Aufgabe 1. Welche Krisen werden im Interview mit Frau Berger aufgezählt? Nenne alle.
Aufgabe 2.
Beantworte anhand des Interviews mit Frau Berger diese Fragen:
(a) Wo lebt Frau Berger?
(b) In welcher Stadt hat sie als Kind den Krieg miterlebt?
(c) Wie weit entfernt tobt laut ihrer Antwort der Krieg?
Aufgabe 3. Führe das Interview mit Frau Berger bitte im Anschluss an die letzte Frage weiter.

Frau Berger, Sie leben bei München, stammen aber aus Wien, wo Sie als Kind den Krieg noch miterlebt haben. Gehen Ihnen gerade deshalb die Ereignisse in der Ukraine näher als anderen?

Ich glaube nicht, dass man das so formulieren sollte. Ihnen gehen die Bilder sicherlich auch nahe. Das ist eine furchtbare Situation, die wir hier gar nicht wirklich begreifen können. Wir sitzen im Warmen, während ein paar Tausend Kilometer weiter der Krieg tobt.

Der russische Angriff auf die Ukraine, zuvor Corona, dann die Inflation: Gefühlt springen wir von einer Krise zur nächsten. War früher alles besser?

Erfasste Daten.
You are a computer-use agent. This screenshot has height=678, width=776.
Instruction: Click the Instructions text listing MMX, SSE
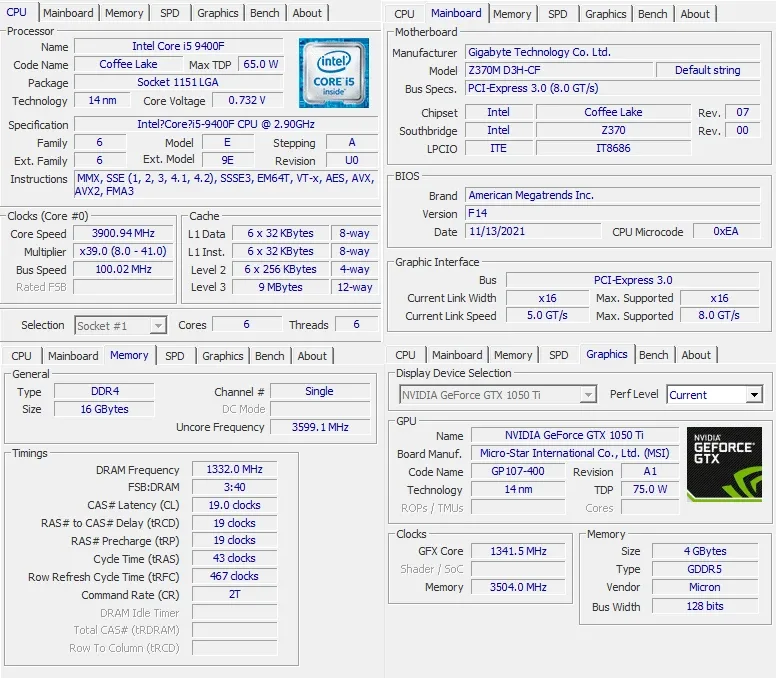tap(225, 185)
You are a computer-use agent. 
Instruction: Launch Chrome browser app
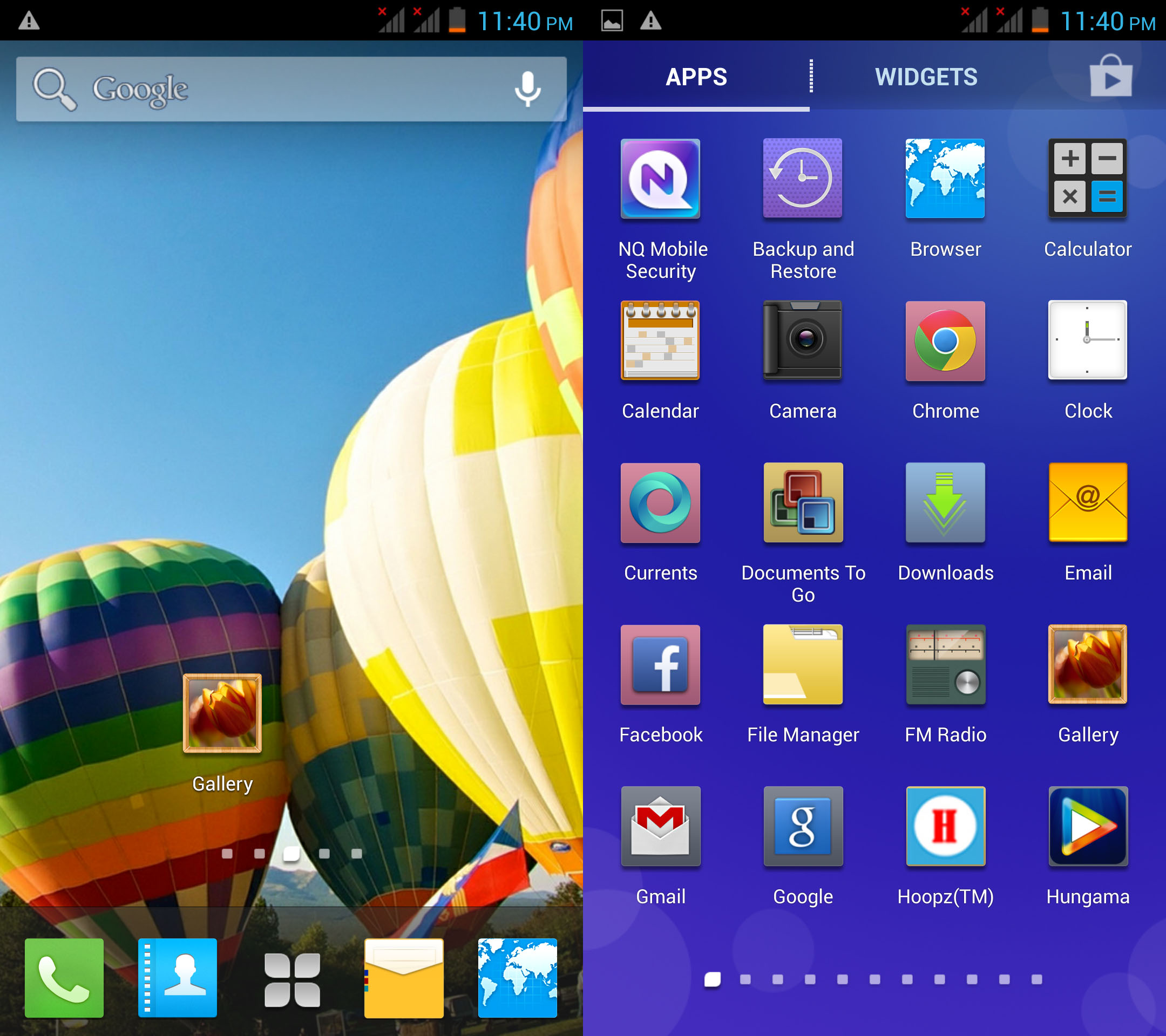click(945, 341)
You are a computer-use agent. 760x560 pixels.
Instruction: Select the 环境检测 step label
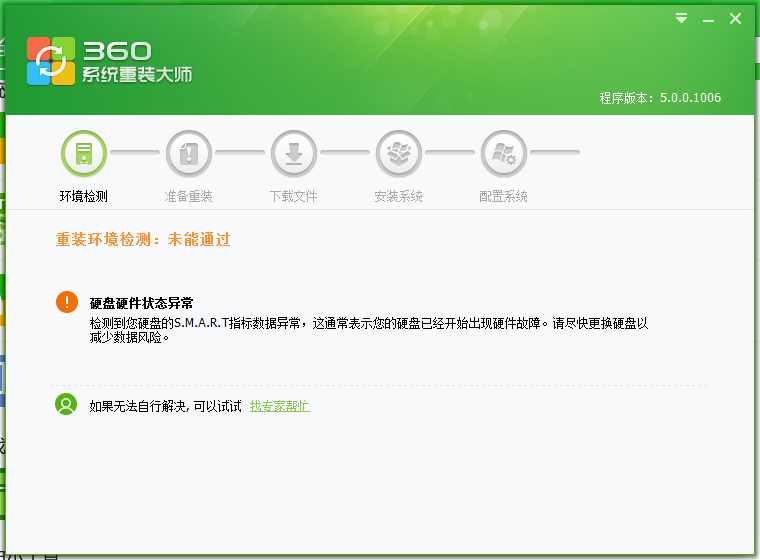(84, 196)
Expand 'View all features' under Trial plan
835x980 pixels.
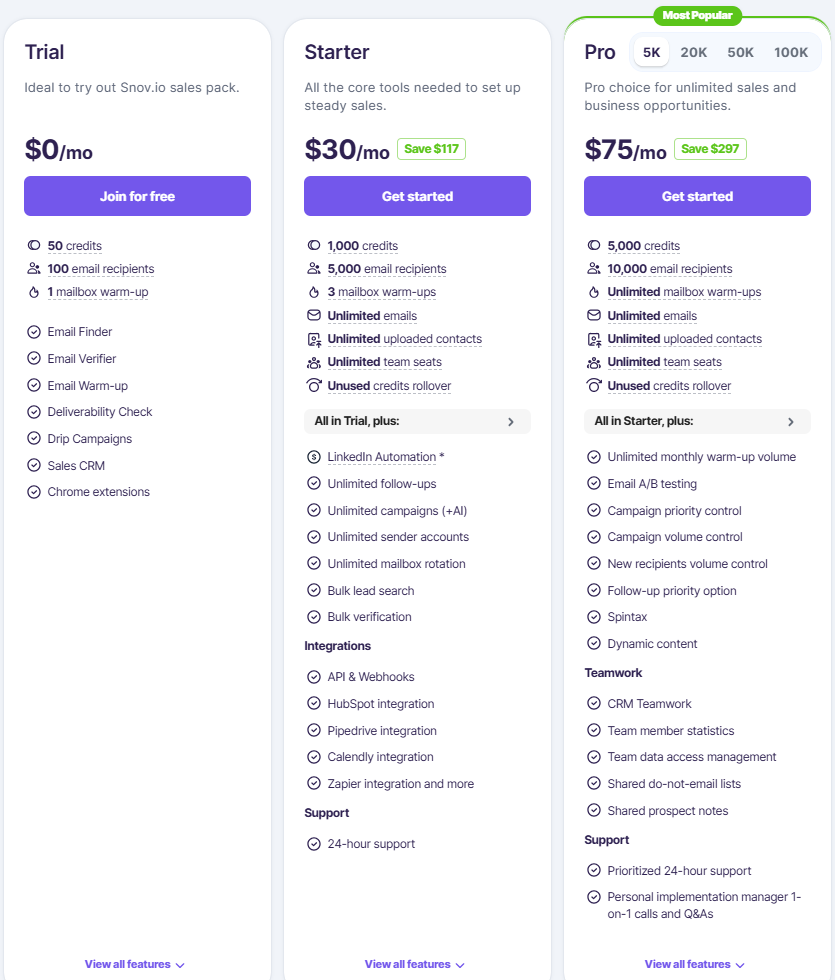coord(135,965)
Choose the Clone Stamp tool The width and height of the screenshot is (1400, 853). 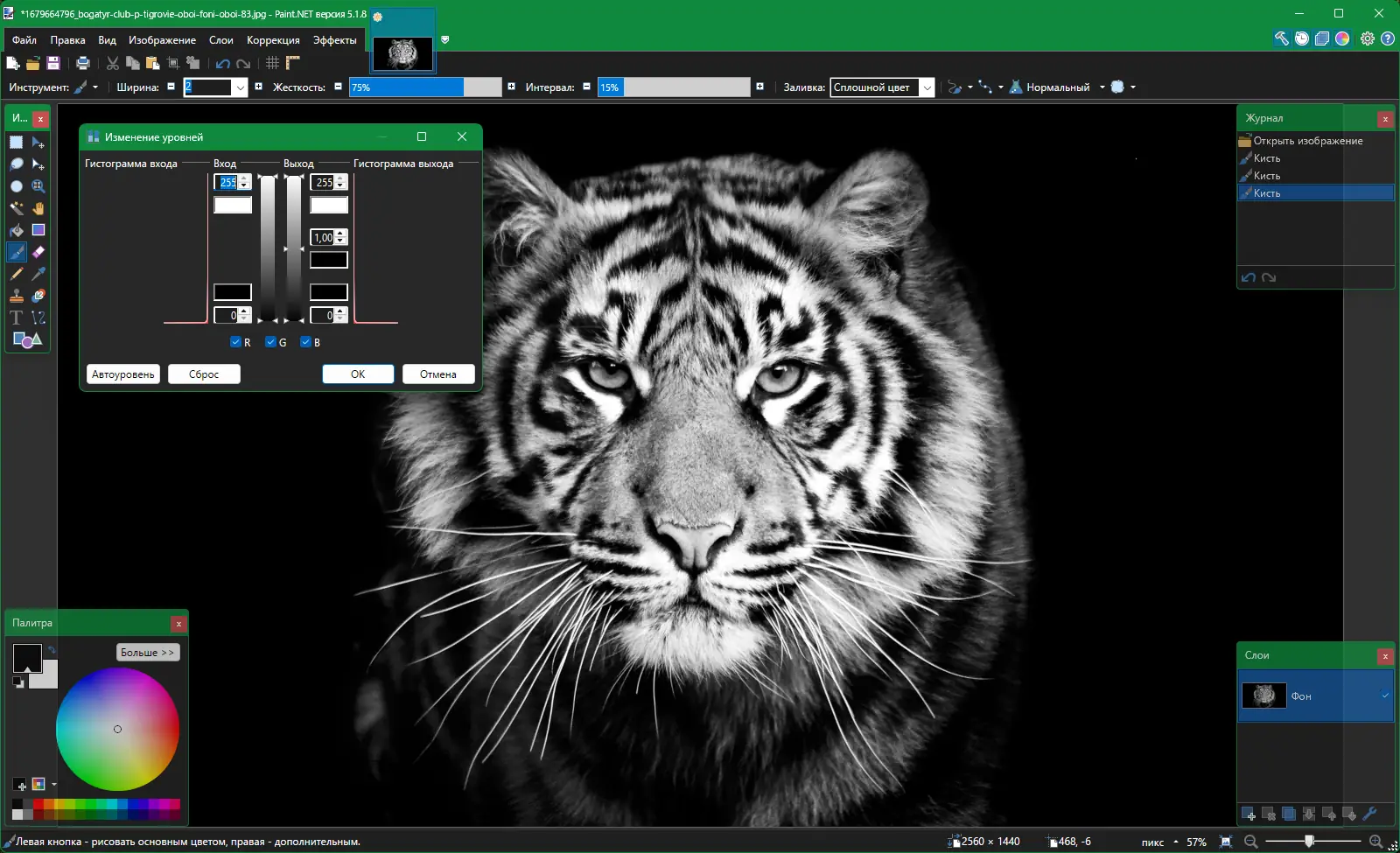(x=17, y=296)
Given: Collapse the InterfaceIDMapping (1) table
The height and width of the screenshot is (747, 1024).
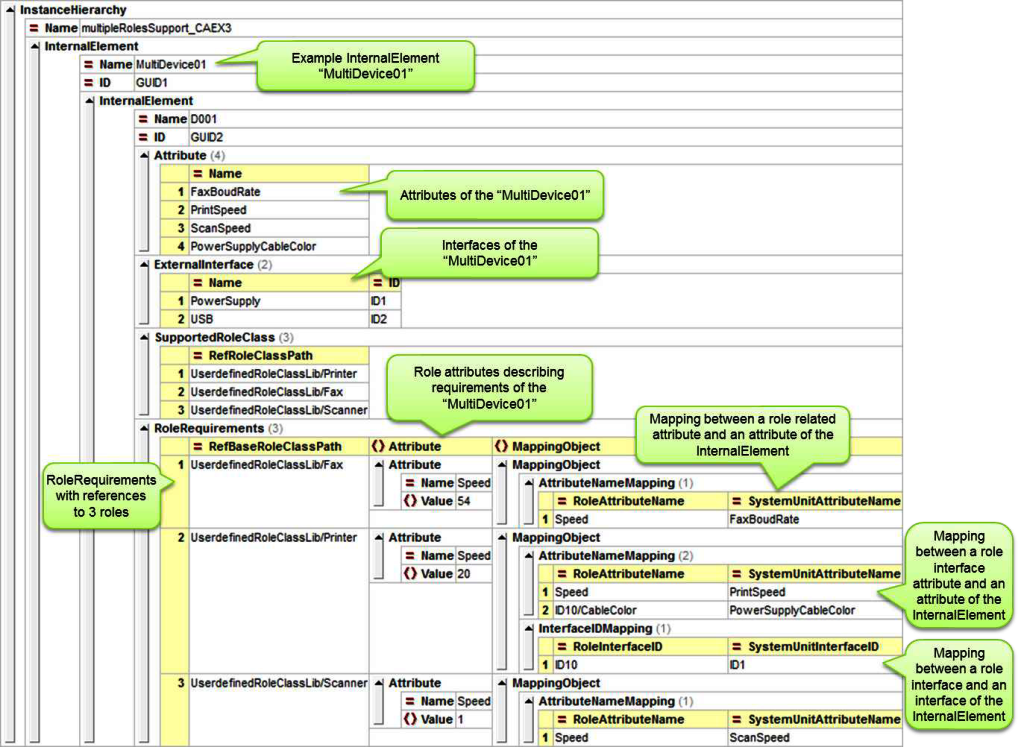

Antwort 1.
- der russische Angriff auf die Ukraine
- Corona
- die Inflation

Antwort 2.
(a) Bei München.
(b) In Wien.
(c) Ein paar Tausend Kilometer weiter.

Antwort 3.
Über einen Krieg im Sudan hätten wir früher niemals etwas gehört. Als ich jung war, sogar als ich schon eine junge Frau war, waren die Medien nicht so vielfältig und stark. Möglicherweise wäre es eine Notiz gewesen auf der letzten Seite irgendeiner kleinen Tageszeitung: Bürgerkrieg im Sudan. Heute ist das anders, heute sehen wir diese Bilder. Deshalb glaube ich nicht, dass die schrecklichen Ereignisse in unserer Zeit erst aufbrechen.

Wir sind heute also aufgeklärter?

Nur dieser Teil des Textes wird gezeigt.